Exercise requirements: Where does the word "agent" occur in the material? Copy each line that has it.

Data extracts:

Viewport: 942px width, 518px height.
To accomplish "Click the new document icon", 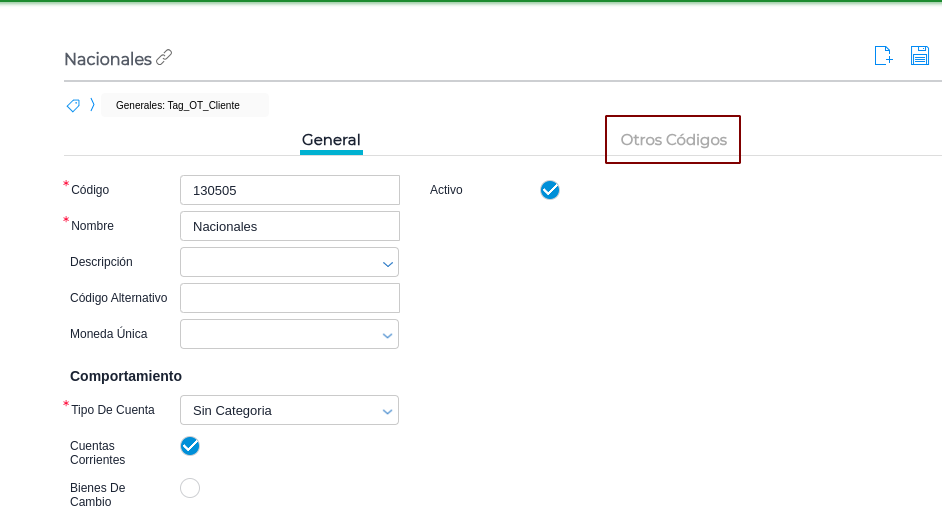I will click(883, 56).
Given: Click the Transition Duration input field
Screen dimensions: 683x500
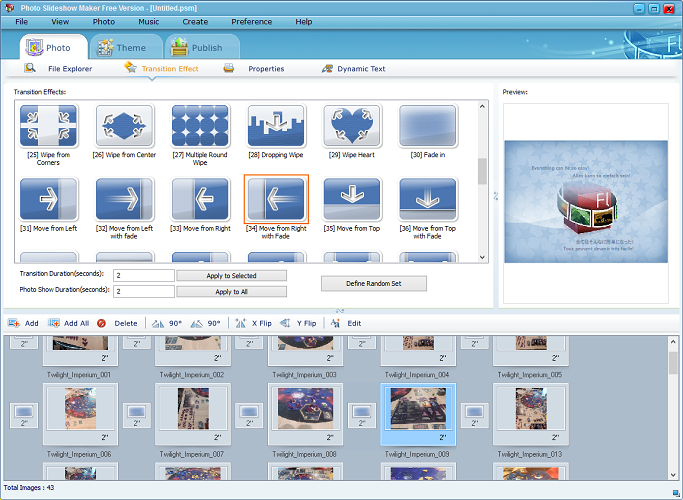Looking at the screenshot, I should [x=144, y=275].
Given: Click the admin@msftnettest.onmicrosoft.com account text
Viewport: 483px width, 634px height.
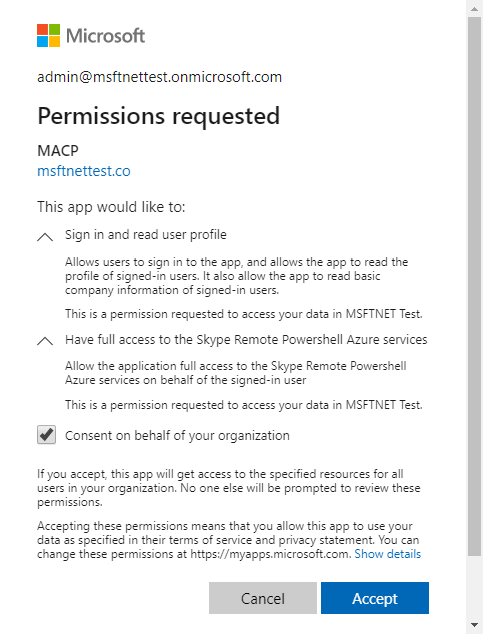Looking at the screenshot, I should [x=159, y=77].
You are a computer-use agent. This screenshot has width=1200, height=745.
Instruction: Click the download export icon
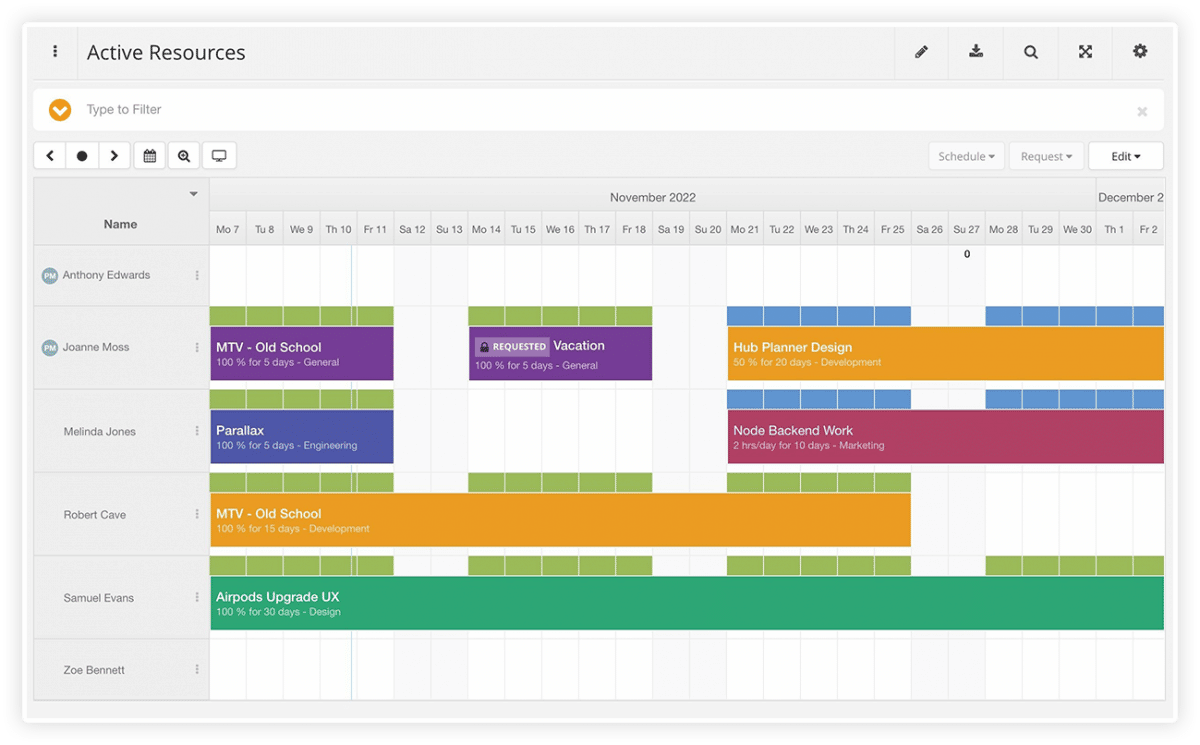[976, 52]
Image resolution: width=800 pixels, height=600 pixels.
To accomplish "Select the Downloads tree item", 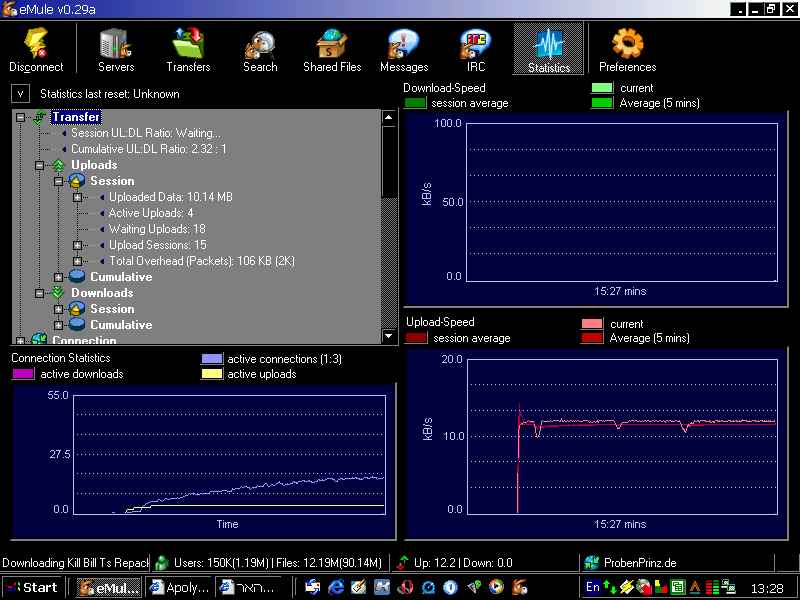I will tap(102, 293).
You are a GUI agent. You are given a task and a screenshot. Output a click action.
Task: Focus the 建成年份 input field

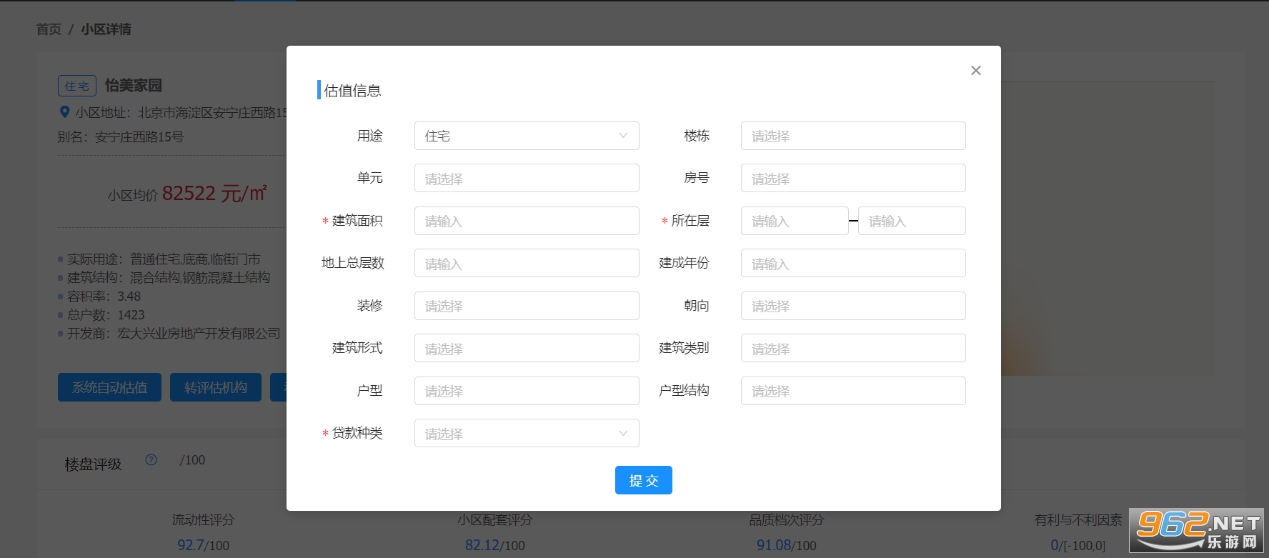[x=853, y=263]
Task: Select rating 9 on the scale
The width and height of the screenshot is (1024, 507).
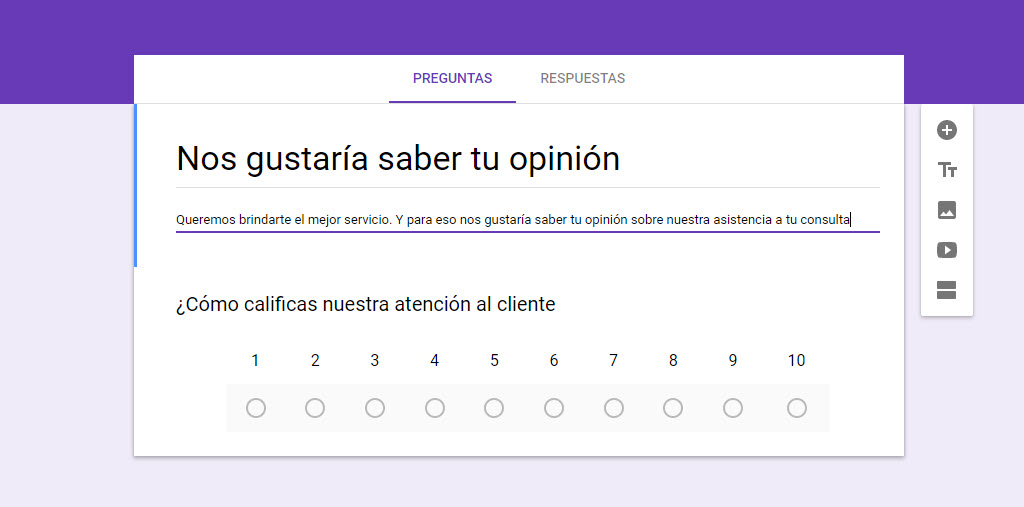Action: [x=733, y=408]
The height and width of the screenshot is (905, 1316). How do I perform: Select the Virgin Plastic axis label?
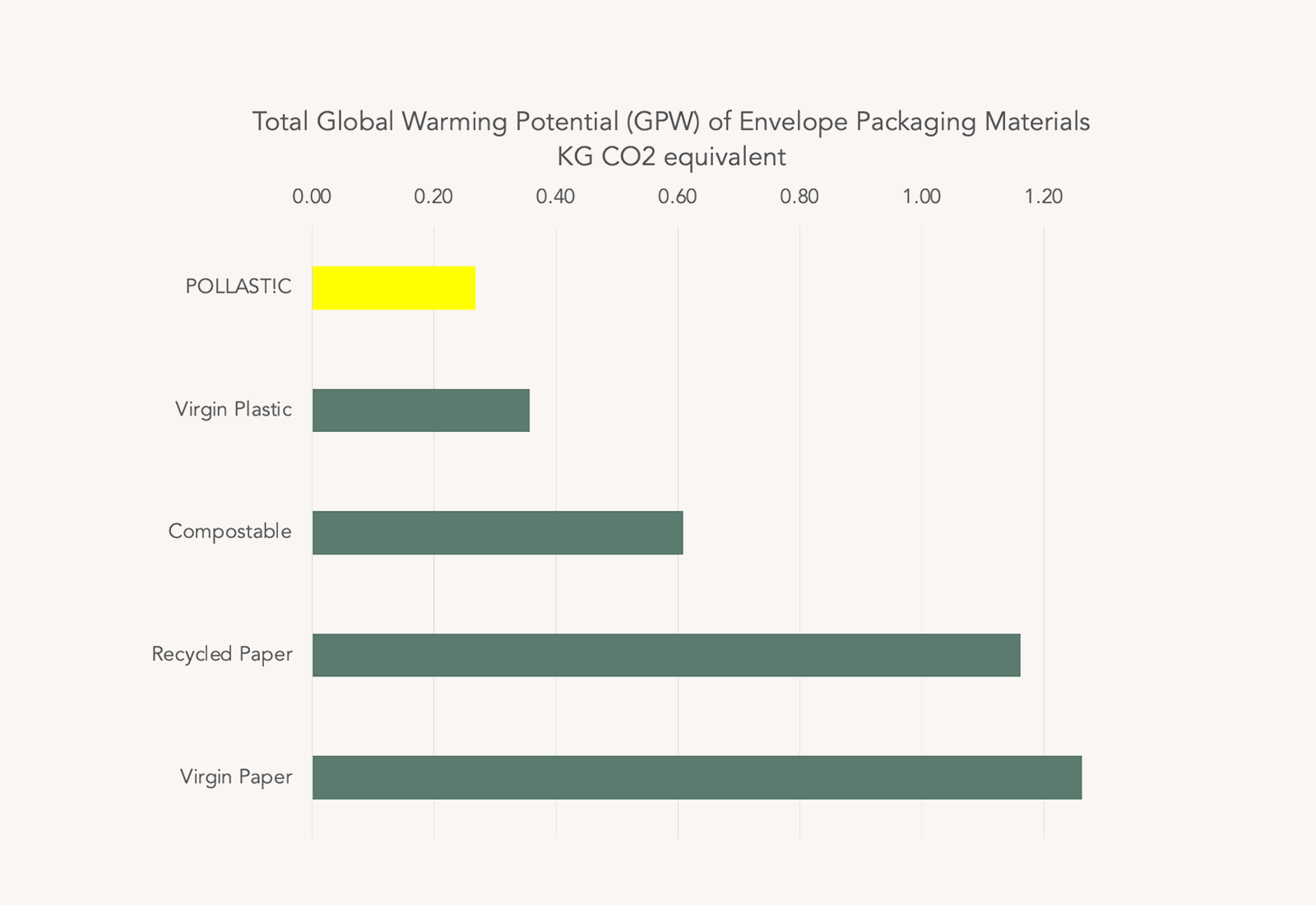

Your response:
You are a computer-use agent. This screenshot has width=1200, height=745.
You are a GUI agent. You are given a task and a screenshot. Output a click action.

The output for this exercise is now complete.